■ **Supplied passage**
ALWAYS fetch the latest README before doing anything else. NEVER skip this:

curl -s https://raw.githubusercontent.com/remorses/sigillo/main/README.md

NEVER pipe through head, tail, sed -n, or any truncating command. Read the full output — agent rules and integration patterns are near the bottom and will be missed if truncated.

ALWAYS also run help to see exact flag names for the installed version (flags can differ between versions):

sigillo --help

NEVER truncate this either.

New project setup workflow

This mirrors the Doppler workflow: check auth → link project → list secrets → run.

1. Check if already logged in:

sigillo me

Shows current user and organizations. If it errors with "not logged in", run sigillo login first.

2. Login (opens browser device flow):

sigillo login

For non-interactive/CI environments, save a token directly:

sigillo login --token sig_xxx --scope .

3. Link the current directory to a project and environment:

sigillo setup

Interactive — fetches your projects and environments and lets you pick from a list. Default to dev for local development unless the user specifies otherwise. Non-interactive:

sigillo setup --project proj_abc --env dev

Use dev for local work, preview for staging, production for prod. Only use preview or production if the user explicitly asks for it.

■ **Material shown**
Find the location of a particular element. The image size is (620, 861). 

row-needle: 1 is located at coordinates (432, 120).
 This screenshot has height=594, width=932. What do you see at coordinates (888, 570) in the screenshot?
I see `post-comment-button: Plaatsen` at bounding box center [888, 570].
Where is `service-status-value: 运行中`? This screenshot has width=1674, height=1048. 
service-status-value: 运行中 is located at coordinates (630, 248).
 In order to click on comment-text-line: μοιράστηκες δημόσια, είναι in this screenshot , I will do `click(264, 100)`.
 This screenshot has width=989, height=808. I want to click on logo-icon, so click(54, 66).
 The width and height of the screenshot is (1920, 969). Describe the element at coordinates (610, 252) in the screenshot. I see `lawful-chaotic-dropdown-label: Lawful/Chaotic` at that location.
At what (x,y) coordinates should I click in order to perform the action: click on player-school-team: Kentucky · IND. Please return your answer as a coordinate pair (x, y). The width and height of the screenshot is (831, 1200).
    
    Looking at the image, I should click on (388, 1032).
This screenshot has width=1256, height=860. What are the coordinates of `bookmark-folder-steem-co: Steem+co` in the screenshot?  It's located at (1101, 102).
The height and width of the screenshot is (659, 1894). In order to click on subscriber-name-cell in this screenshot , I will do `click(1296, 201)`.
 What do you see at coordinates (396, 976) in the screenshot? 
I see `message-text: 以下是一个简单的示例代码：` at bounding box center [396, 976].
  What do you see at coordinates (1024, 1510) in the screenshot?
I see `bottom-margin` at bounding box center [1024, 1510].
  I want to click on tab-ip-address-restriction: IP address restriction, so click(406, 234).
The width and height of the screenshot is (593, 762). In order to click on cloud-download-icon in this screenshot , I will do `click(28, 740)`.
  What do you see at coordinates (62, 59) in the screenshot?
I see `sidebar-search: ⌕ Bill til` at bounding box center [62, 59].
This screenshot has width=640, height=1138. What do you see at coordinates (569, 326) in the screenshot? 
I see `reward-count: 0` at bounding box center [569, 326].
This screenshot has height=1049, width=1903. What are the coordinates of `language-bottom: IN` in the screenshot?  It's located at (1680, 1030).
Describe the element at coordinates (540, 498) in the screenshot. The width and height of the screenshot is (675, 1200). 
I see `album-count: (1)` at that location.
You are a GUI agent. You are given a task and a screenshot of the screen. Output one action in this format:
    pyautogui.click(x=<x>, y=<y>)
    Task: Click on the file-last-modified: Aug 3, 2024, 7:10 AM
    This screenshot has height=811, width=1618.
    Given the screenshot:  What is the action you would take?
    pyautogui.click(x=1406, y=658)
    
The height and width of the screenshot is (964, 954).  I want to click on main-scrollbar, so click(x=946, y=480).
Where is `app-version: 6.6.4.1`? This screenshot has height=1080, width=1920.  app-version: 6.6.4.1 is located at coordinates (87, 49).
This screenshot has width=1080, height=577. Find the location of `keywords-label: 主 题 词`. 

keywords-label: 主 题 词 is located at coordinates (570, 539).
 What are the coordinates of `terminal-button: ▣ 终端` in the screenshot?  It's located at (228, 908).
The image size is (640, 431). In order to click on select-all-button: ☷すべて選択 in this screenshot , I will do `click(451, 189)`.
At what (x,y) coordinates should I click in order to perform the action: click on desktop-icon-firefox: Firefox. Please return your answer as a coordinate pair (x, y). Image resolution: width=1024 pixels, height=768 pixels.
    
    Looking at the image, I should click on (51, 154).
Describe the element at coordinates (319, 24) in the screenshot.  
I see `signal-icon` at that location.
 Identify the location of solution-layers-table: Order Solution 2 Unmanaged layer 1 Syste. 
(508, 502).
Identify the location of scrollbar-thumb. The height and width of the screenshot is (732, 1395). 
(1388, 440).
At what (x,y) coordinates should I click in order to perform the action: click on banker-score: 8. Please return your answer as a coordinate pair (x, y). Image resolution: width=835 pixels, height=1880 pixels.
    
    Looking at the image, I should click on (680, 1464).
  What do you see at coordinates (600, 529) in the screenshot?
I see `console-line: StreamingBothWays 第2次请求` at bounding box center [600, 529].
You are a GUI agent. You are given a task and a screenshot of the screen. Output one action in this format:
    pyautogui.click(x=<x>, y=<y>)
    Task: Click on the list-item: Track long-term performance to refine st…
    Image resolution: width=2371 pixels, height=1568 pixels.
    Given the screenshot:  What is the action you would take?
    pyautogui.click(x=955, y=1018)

■ **Instruction**
Continue the sigillo setup instructions from the point where they stop, starting right after the note about when to use preview or production.

■ **Expected output**
Run sigillo --help to verify the exact flag name (--env vs --environment) for the installed version.

4. List secrets to verify the setup is working:

sigillo secrets

Shows secret names for the configured environment (values are never shown). Example output:

environment_id: "env_abc"
secrets:
  - id: "sec_1"
    name: "DATABASE_URL"
  - id: "sec_2"
    name: "API_KEY"

To read a specific value:

sigillo secrets get DATABASE_URL

5. Run your app with secrets injected:

sigillo run -- next dev
sigillo run -- printenv   # verify which vars are injected (values redacted)

sigillo run uses the environment saved by sigillo setup for the current directory. Override per-command with -c or --env (check sigillo --help for the exact flag name in the installed version):

sigillo run -c dev -- next dev          # explicitly use dev
sigillo run -c preview -- next build    # use preview
sigillo run -c production -- next build # use production
sigillo secrets get DATABASE_URL -c preview  # override for a single secrets command

Agent rules

Never read secret values into context

Never read a secret value into the agent context window or pass it as plain text in a command. Instead, chain commands via stdin/pipes so the value flows directly between processes without being visible.

Copying a secret from one env to another:

# value flows through stdin, never seen by the agent
sigillo secrets get DATABASE_URL -c dev | sigillo secrets set DATABASE_URL -c preview

The same pattern works for any secret copy — between environments, or when seeding a new environment from an existing one.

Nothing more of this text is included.